ERROR: LoadError: ArgumentError: unsafe_wrap: pointer 0x7fe8160d94fc is not properly aligned to 8 bytes
Stacktrace:
 [1] unwrap(::Feather.Source, ::Type{Float64}, ::Int64, ::Int64, ::Int64) at /home/davidanthoff/.julia/v0.7/Feather/src/Feather.jl:142
 [2] unwrap(::Feather.Source, ::Type{Float64}, ::Int64, ::Int64) at /home/davidanthoff/.julia/v0.7/Feather/src/Feather.jl:141
 [3] streamfrom(::Feather.Source, ::Type{DataStreams.Data.Column}, ::Type{NullableArrays.NullableArray{Float64,1}}, ::Int64) at /home/davidanthoff/.julia/v0.7/Feather/src/Feather.jl:161
 [4] streamto!(::DataFrames.DataFrame, ::Type{DataStreams.Data.Column}, ::Feather.Source, ::Type{NullableArrays.NullableArray{Float64,1}}, ::Type{NullableArrays.NullableArray{Float64,1}}, ::Int64, ::Int64, ::DataStreams.Data.Schema{true}, ::Base.#identity) at /home/davidanthoff/.julia/v0.7/DataStreams/src/DataStreams.jl:218
 [5] stream!(::Feather.Source, ::Type{DataStreams.Data.Column}, ::DataFrames.DataFrame, ::DataStreams.Data.Schema{true}, ::DataStreams.Data.Schema{true}, ::Array{Function,1}) at /home/davidanthoff/.julia/v0.7/DataStreams/src/DataStreams.jl:231
 [6] #stream!#5(::Array{Any,1}, ::Function, ::Feather.Source, ::Type{DataFrames.DataFrame}, ::Bool, ::Dict{Int64,Function}) at /home/davidanthoff/.julia/v0.7/DataStreams/src/DataStreams.jl:151
 [7] macro expansion at /home/davidanthoff/.julia/v0.7/Feather/test/runtests.jl:19 [inlined]
 [8] anonymous at ./<missing>:?
 [9] include_from_node1(::Module, ::String) at ./loading.jl:549
 [10] include(::Module, ::String) at ./sysimg.jl:14
 [11] process_options(::Base.JLOptions) at ./client.jl:307
 [12] _start() at ./client.jl:375
while loading /home/davidanthoff/.julia/v0.7/Feather/test/runtests.jl, in expression starting on line 17

But in general these segfault errors seem to happen in very different parts of the code than the bug I reported originally in this issue, which I can only reproduce on Windows and which seems to happening in the setrows! function.
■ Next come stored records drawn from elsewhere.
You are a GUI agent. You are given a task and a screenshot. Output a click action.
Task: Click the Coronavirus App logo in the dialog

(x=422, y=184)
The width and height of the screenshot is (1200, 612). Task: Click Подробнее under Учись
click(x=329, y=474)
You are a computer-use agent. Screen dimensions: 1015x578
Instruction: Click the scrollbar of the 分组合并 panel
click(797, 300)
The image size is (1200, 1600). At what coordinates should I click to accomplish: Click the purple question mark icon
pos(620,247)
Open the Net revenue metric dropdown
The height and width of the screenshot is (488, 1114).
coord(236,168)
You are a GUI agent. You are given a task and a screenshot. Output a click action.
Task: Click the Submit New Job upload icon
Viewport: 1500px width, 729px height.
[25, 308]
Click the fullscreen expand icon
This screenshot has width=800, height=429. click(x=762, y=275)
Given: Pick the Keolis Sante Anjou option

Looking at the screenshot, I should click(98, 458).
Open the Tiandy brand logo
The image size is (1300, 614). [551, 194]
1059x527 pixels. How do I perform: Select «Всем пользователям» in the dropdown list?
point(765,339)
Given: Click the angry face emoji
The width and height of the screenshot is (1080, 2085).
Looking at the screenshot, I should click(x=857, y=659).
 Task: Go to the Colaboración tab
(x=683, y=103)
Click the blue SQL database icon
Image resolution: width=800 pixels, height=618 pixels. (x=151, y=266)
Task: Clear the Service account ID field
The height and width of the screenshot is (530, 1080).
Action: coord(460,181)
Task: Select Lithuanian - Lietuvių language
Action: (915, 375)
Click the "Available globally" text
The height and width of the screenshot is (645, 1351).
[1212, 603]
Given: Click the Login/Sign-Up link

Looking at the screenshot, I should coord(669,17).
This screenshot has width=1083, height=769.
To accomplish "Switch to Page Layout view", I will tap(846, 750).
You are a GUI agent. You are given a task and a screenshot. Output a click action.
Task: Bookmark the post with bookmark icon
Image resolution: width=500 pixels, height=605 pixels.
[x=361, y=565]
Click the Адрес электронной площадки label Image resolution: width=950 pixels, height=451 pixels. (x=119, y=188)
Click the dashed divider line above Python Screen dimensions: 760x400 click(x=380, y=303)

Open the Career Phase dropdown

So maybe we'll keep this issue here on the setrows! bug, and then we should probably separately figure out what the problem is with the segfaults in the general test suite.

vtjnash commented 7 years ago

That's not a Segmentation fault, it's an ArgumentError. Fixes for it are described in https://github.com/JuliaLang/julia/pull/21831

galenlynch commented 7 years ago

Ah ok! Thanks for the link.

davidanthoff commented 7 years ago

This seems fixed on julia 0.6 final.